PROVIDED PASSAGE:
* begin *

Speaking Out Against Censorship: A Personal Account at SUNY Potsdam *ADDITIONAL ACCOUNTS BELOW*

I’m going to be very clear right from the start– this is not some fluff piece. This is a direct message to every writer who wishes to remain free to speak their mind. This is a direct condemnation of the State University at Potsdam, the compliant educators, and my peers who allowed this censorship to occur. I am not going to name a single name in this article, however. The reason is this– I don’t wish to even consider the existences of these individuals as valid at this point. In a time where they could have fought for their fellow academic, therefore strengthening their own position and keeping academia free for all ideas from all peoples, they sat idly by and did nothing– or pushed the grinding gears of the censorship machine into motion themselves, their hand on the proverbial moral lever. However this switch does not condemn one group to certain death while preserving the life of another– this lever derails the train of censorship, sending it spiraling into all parties, across all lines, leaving only ruin in it’s wake.

I attended the State University of New York at Potsdam from the Fall of 2015 to the Winter of 2017, earning my Bachelor of Arts in ‘Literature and Writing’. I want to be, again, very clear that I do not regret my time spent at SUNY Potsdam– I made many good friends, learned many new and interesting ideas, and learned to engage with Literature and my own abilities (and inabilities) like I never had before. I had many professors who have influenced me positively in ways that I am confident I don’t fully appreciate yet. I am not bitter at a failing system– this is not coming from a place of anger. This is a genuine warning. Look at what is happening in Saudi-Arabia and the assassination of Journalist Jamal Khashoggi. It’s all a slow burn until the world is ablaze and everyone dies in the smoke.

On October 22nd of 2016, Potsdam’s campus was up in arms over a series of Snapchat videos featuring two freshman girls with charcoal beauty masks on, singing and dancing along with the song “Juju on That Beat”. To some on campus the video seemed racially insensitive, or outright racist– two girls dancing around in blackface, mocking Black Culture. Others saw the videos as two freshman girls with charcoal beauty masks on, singing and dancing along with the song “Juju on That Beat”. The exact motivation is not apparent, as one of the videos featured the caption “you’re ruining culture.” which could mean a multitude of things to a multitude of people. The Administration, before any sort of official Police or State investigation into this potential Hate Crime, sent out a mass e-mail condemning (not by name) the students involved in the incident by implying that this was, indeed, a Hate Crime. Unfortunately I do not have access to my student email for unknown reasons– one of my fellow Potsdam Alumni may have the gumption to actually post them (*edit: take note of the post-script)

Being a staff writer on the campus’ only student-run newspaper I believed it to be my journalistic duty to condemn the action of the school as a Witch Hunt (as played-out as that sounds), as a proper Police investigation had not yet been launched and due process had not been achieved. I was taught that journalists were to be watchdogs, whistle-blowers, the vigilant eyes on rooftops who keep the world safe from it’s own corruption. Here is photographic evidence that what follows is the unchanged article that I submitted for editing shortly after writing.

* end *

DATA:
* begin *

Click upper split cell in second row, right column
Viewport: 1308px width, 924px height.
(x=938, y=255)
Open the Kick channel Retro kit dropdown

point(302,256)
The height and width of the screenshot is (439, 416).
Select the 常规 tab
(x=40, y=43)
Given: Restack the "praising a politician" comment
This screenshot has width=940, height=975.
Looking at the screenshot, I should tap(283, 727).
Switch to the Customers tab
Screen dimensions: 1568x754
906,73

* end *
* begin *

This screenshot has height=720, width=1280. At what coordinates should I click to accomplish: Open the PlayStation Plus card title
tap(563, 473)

* end *
* begin *

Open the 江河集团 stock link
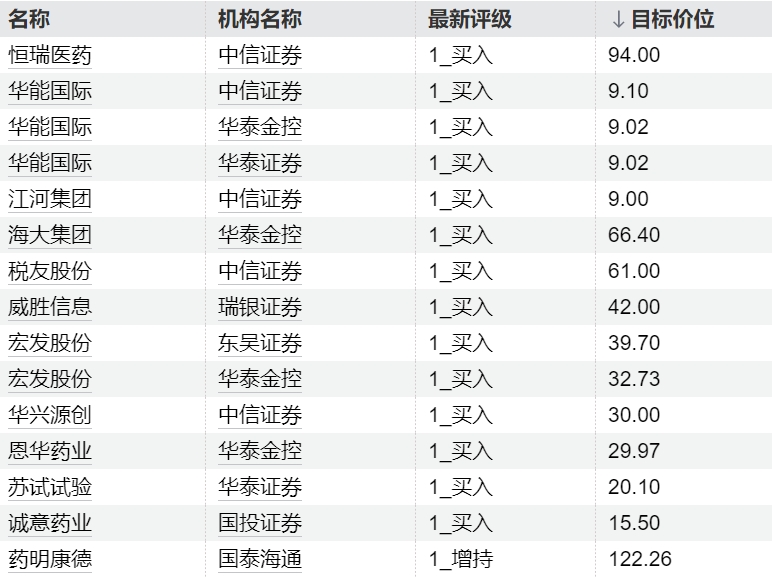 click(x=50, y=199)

* end *

PROBLEMS:
a) According to the account of censorship at SUNY Potsdam, what degree did the writer earn there?
b) Carry the account of censorship at SUNY Potsdam forward from its final sentence.
The data stands apart from the account of censorship at SUNY Potsdam.

RESPONSES PER TASK:
a) A Bachelor of Arts in Literature and Writing.

b)
Date Modified: 10.24.2016 @ 9:41pm

Witch Hunt- Hurting the Cause

This past Sunday (10/23) we were subjected to the unthinkable on campus- a small group of students in a residence hall that appeared to be wearing “black-face” make-up. “Black-face” make-up has been a symbol of racism and inequality in America since the minstrel shows of the earth 19th century in which white actors would paint their faces black to emulate African-American skin tones, usually for comedic effect. Every student and faculty received an e-mail from the desk of President Esterberg (PhD) detailing the happening. This is clearly an inexcusable and direct attack on the African-American community here at Potsdam.

However on Monday (10/24) we were all sent a follow-up e-mail that denounced the previous claims of students wearing “black-face” based on an investigation by SUNY Potsdam officials. Here is an excerpt from the email explaining what the videos content actually was.

“Three of our students filmed themselves dancing to music while wearing charcoal facial beauty masks in one of our residence halls on Friday night. Their posts on social media were later circulated on other platforms. Without context, many people misinterpreted the students’ actions as being a deliberate and biased act of donning blackface.”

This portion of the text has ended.